• DIRECTIVES:
(1) Translate this sentence from the Azure Kinect image transformation text into Spanish: "Using the triangular mesh avoids holes in the transformed depth image."
(2) Write the next part of the Azure Kinect image transformation text, starting after its last sentence.

• EXTRACTED TEXT:
This document fully reuses the Azure Kinect DK image transformation capabilities, mainly implementing D2C, C2D, depth to point cloud functions.
k4a_transformation functions
k4a_transformation is used in Azure Kinect DK to coordinate between camera systems for use and transformation of images. All functions prefixed with k4a_transformation operate on entire images. They require a transformation handle k4a_transformation_t obtained through k4a_transformation_create() and released via k4a_transformation_destroy(). You can also refer to the SDK transformation example which demonstrates using these functions.
This document will introduce the following functions:
- k4a_transformation_depth_image_to_color_camera()
- k4a_transformation_depth_image_to_color_camera_custom()
- k4a_transformation_color_image_to_depth_camera()
- k4a_transformation_depth_image_to_point_cloud()
k4a_transformation_depth_image_to_color_camera
Overview
The function k4a_transformation_depth_image_to_color_camera() transforms the depth map from the viewpoint of the depth camera to the viewpoint of the color camera. This function is intended to produce so-called RGB-D images, where D is an additional image channel recording depth values. As seen in the image below, the output of k4a_transformation_depth_image_to_color_camera() is a depth image that looks as if it was captured from the same viewpoint as the color image (i.e. the viewpoint of the color camera).
Implementation
This transformation function is more complex than simply calling k4a_calibration_2d_to_2d() individually for each pixel. It warps the triangular mesh geometry of the depth camera into the geometry of the color camera. Using the triangular mesh avoids holes in the transformed depth image. A z-buffer ensures correct handling of occlusions. GPU acceleration is enabled for this function by default.

• RECORD LIST:

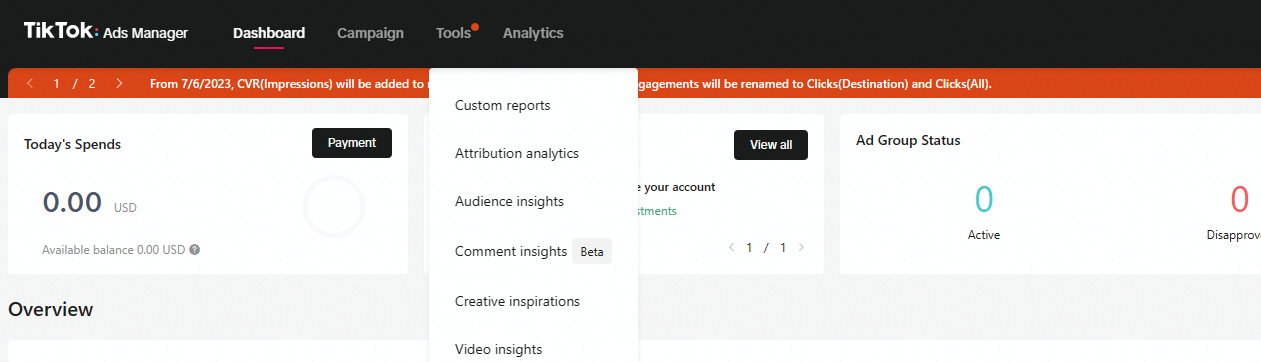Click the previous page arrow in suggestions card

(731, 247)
---
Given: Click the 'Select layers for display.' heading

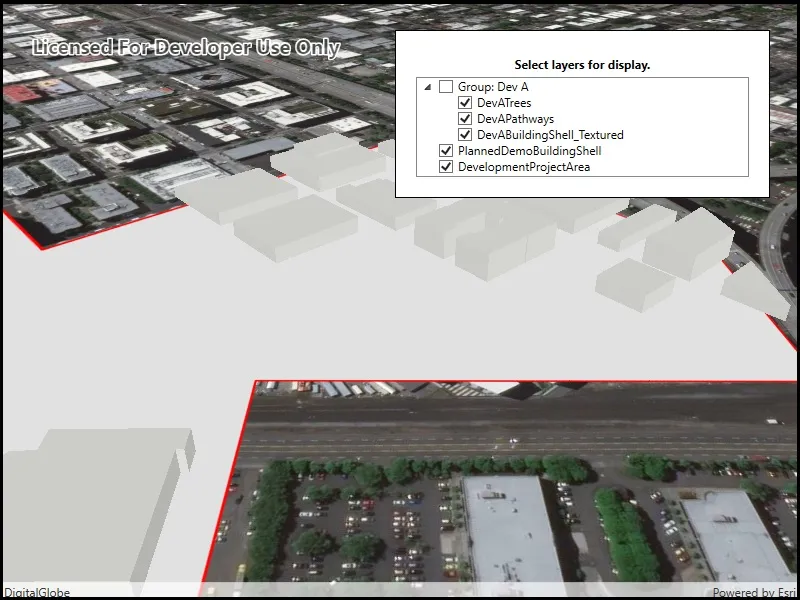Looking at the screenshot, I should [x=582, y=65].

• SET OF ANSWERS:
(1) El uso de la malla triangular evita huecos en la imagen de profundidad transformada.

(2)
Parameters
The input parameters are the transformation handle and depth image. The depth image resolution must match the depth_mode specified when the transformation handle was created. For example, if the transformation handle was created with 1024×1024 K4A_DEPTH_MODE_WFOV_UNBINNED mode, the depth image resolution must be 1024×1024 pixels. The output is the transformed depth image which needs to be allocated by the user through a call to k4a_image_create(). The transformed depth image resolution must match the color_resolution specified when creating the transformation handle. For example, if the color resolution was set to K4A_COLOR_RESOLUTION_1080P, the output image resolution must be 1920×1080 pixels. The output image stride is set to width * sizeof(uint16_t) since the image stores 16-bit depth values.
k4a_transformation_depth_image_to_color_camera_custom
Overview
The function k4a_transformation_depth_image_to_color_camera_custom() transforms the depth map and a custom image from the viewpoint of the depth camera to the viewpoint of the color camera. As an extension of k4a_transformation_depth_image_to_color_camera(), this function is intended to produce a corresponding custom image with each pixel matched to the corresponding pixel coordinate in the color camera.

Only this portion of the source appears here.